DC: I was at a really old lodge doing a show years ago and I went to use the bathroom. On the wall in one of the hallways was an actual photo of Confederate soldiers. Suddenly I was drawn in toward the photograph. I stepped closer to the picture and looked into the eyes of one of the men. I felt at that very moment I was that soldier I was looking at and once that sank in I was transported through time and relived my entire life as Douglas Spears. I had two children Phyllis and George. My wife Emma got malaria after falling in a well. I lived to be 87 and died in a bear attack while protecting my grandchildren on my farm. As soon as I died in that life I was jerked back into consciences in the lodge, composed myself, dismissed it as some kind of fluke and continued into the bathroom where I took a giant shit. One of those craps that feels like your shitting out a box of triangles. When I stood up and looked down carved on the side of my shit were the words IT WAS NOT A DREAM DOUGLAS! Doesn’t get any wilder and more fucked up than that kid.

FMH: Do you think that Comedy Central is getting with the times and kicking the door back open for comedians releasing more CD’s, DVD’s, original shows…

DC: Yes.

FMH: Why the title “Harmful If Swallowed”?

DC: I liked it because it kind of captures a few things that the CD/DVD holds. It’s edgy and adult but silly and juvenile. That is me. A bit of both on stage. Relatable and fantastical. Observational and absurd. So if you look at what the title could mean I think you see that. It means careful kids this is dangerous so go ask your mommy first or hey when you swallow my liquid Dane you may choke on it lady.

FMH: What kind of music does Dane Cook like? (Sorry for the Tiger Beat question!)

DC: Six CD’s in my player right now. WEEZER’s "Blue Album" or it may be the DJ Dangermouse remix of JAY Z’s "Black Album" and BEATLES "White Album" called "The Grey Album." I am not sure but it is one or the other. What else? SYSTEM OF A DOWN's "Toxicity", SKID ROW's Greatest Hits, new INCUBUS, "A Crow Left of the Murder", a best of the 70’s CD I burnt with a bunch of STEVE MILLER and BOSTON on it and an interview with Johnny Carson from March 18th 1968 talking about stand-up comedy. He nails it exactly when describing the in’s and out’s of being a stand-up. Never heard anyone be more articulate in their examples of the life of a comedian. Genius.

FMH: Did you ever hit the stage for a long set and realize that you didn’t take the sacred piss before you went on? What do you do?

DC: Nope. Not gonna lie and waste your time and mine. Never happened. But I did almost faint on Letterman the second time I did it. If you had asked me about fainting I would tell you the story but instead I will tease you. Too bad it was a cool story. Fuck. I want to tell it but it’s doesn’t feel right. Naw, let’s just move on.

FMH: The other side of that question is: Did you ever get sick while you were onstage? As in cottage cheese in the underwear kind-of sick.

DC: Is fainting part of being sick?
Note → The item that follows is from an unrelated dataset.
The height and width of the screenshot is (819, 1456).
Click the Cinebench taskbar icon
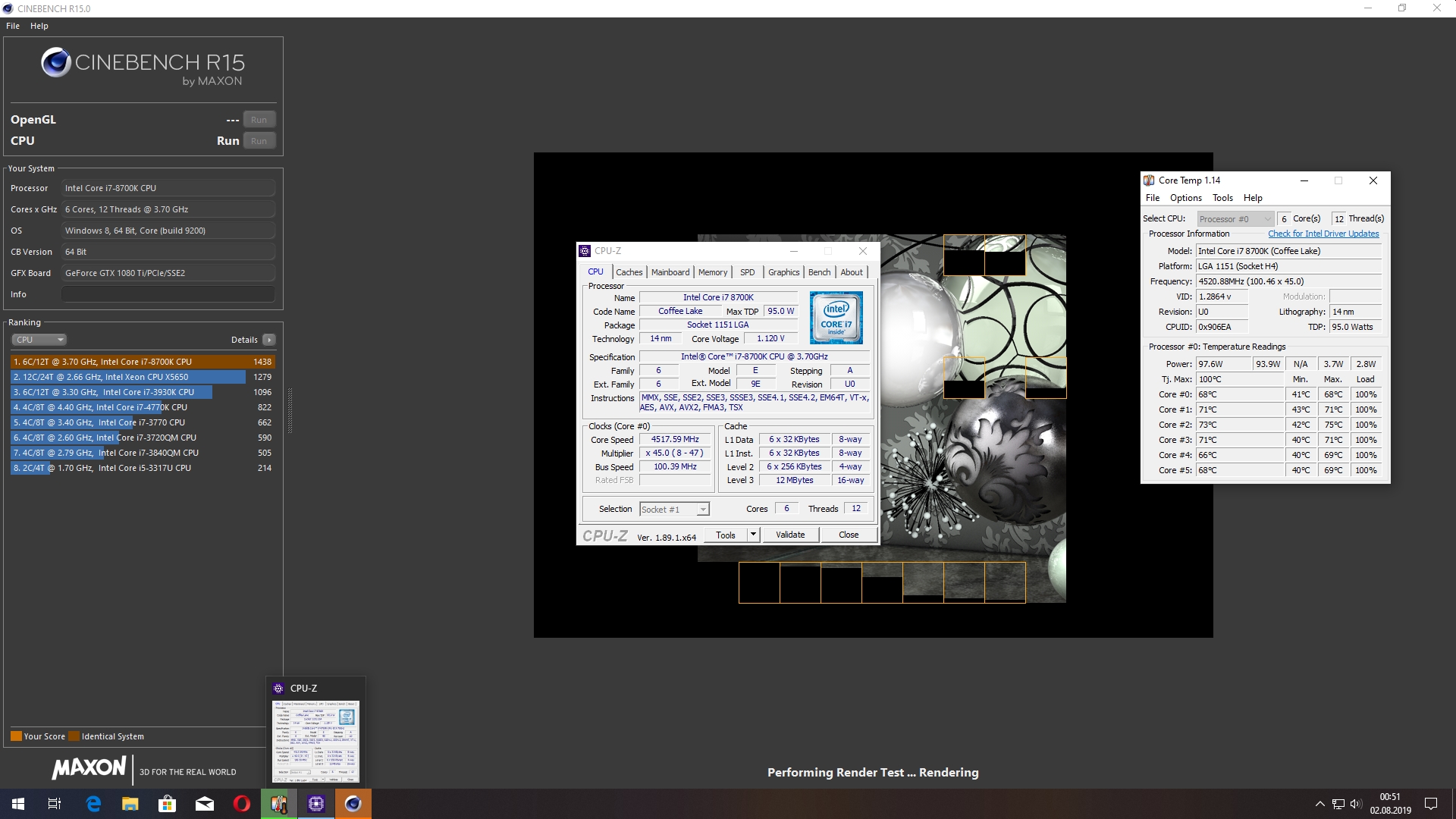(353, 804)
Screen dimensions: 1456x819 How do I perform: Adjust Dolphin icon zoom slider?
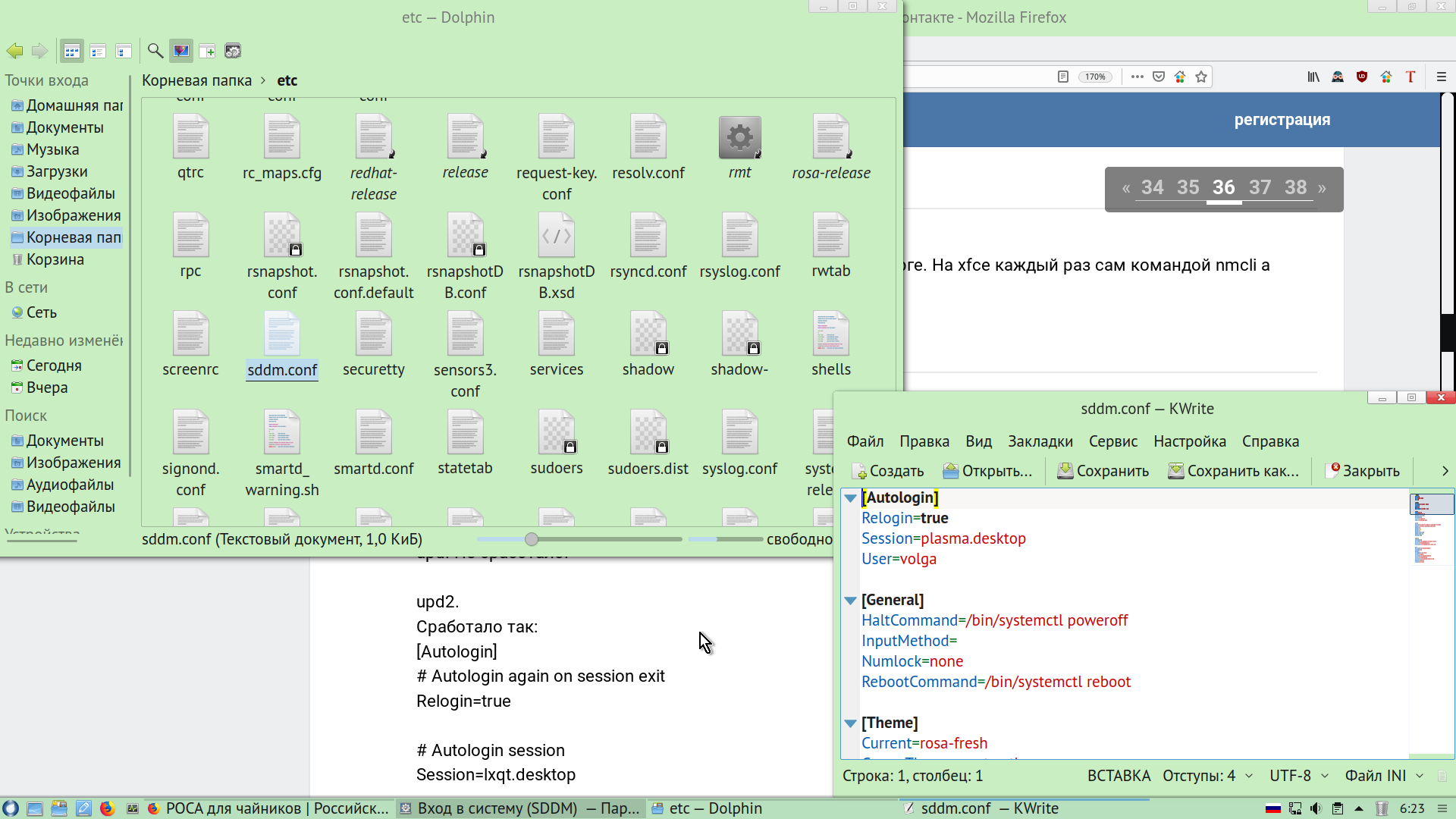click(532, 539)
Is fainting just its own thing? Crap, I don’t know where to go from here bra.

FMH: If someone were to say to you could be the next Drew Carey; sorry, Jim Carrey. How would you take that?

DC: I’d be flattered. Slice me off some of that gadget money. I’d buy a huge house and set it on fire just for the fun of it. What a nut bag question. That would be like me asking you: If someone were to say your site could be the next wait sorry, RollingStone.com; how would you respond?